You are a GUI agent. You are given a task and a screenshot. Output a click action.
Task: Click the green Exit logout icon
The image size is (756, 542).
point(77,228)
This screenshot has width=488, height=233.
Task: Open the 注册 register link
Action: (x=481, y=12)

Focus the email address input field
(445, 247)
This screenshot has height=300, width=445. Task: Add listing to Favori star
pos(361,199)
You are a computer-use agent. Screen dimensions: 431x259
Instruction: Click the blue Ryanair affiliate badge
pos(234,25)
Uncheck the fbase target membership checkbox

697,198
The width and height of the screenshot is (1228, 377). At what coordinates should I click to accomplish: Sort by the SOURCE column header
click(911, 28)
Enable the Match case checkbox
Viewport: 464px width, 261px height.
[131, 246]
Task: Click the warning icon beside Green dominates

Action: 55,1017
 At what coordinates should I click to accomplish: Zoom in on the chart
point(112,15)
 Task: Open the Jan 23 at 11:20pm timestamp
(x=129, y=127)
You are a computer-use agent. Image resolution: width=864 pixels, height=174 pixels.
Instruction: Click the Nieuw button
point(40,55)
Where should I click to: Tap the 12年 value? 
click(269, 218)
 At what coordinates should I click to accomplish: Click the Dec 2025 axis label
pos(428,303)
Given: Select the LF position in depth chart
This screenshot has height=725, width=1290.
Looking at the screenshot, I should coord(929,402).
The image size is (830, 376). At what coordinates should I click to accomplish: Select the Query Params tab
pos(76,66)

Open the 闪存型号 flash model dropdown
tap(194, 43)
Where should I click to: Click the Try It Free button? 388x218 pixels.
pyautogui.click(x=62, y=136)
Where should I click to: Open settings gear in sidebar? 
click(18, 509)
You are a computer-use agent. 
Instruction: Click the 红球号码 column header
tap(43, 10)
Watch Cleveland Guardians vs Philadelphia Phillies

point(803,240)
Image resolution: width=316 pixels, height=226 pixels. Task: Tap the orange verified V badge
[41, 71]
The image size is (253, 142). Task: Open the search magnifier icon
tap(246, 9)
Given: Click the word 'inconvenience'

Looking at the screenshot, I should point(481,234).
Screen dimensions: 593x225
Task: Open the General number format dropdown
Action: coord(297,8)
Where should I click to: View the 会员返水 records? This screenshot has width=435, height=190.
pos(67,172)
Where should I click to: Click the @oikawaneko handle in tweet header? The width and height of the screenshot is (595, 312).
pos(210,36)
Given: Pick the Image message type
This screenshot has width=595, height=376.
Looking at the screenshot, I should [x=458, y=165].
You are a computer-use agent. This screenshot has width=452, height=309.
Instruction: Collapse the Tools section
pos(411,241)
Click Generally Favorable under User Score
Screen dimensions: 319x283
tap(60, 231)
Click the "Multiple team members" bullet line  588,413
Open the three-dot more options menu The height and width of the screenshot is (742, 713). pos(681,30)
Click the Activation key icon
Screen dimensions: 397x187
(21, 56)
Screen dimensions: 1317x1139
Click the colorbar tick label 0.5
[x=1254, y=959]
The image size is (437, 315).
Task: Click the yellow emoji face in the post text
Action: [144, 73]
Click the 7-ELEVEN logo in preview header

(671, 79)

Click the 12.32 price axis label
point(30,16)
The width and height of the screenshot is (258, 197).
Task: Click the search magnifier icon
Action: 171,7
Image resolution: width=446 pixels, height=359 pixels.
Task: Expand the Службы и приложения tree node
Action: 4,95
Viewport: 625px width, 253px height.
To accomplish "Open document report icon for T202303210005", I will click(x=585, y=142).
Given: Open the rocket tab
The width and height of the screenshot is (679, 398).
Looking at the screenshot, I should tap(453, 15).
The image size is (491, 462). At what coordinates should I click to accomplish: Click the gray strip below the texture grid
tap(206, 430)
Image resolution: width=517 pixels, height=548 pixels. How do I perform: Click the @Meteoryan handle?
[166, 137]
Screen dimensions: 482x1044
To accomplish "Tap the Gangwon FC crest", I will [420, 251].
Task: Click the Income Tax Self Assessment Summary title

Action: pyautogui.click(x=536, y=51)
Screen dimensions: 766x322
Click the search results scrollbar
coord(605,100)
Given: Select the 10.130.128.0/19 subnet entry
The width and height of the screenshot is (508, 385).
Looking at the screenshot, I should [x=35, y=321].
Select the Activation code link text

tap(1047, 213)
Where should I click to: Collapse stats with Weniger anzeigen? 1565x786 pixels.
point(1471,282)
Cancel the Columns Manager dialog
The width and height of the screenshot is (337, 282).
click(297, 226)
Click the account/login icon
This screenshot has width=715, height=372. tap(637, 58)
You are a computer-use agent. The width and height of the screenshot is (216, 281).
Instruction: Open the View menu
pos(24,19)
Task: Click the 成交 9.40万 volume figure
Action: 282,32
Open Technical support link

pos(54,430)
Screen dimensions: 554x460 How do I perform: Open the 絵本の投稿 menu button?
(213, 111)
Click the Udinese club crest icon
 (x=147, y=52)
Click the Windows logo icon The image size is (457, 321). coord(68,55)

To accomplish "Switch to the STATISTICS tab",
──────────
All lines holding the word "will" must be found in the listing and copied.

• _Exercise response_:
To accomplish "Open document report icon for T202303210005", I will click(x=585, y=142).
To accomplish "Tap the Gangwon FC crest", I will [420, 251].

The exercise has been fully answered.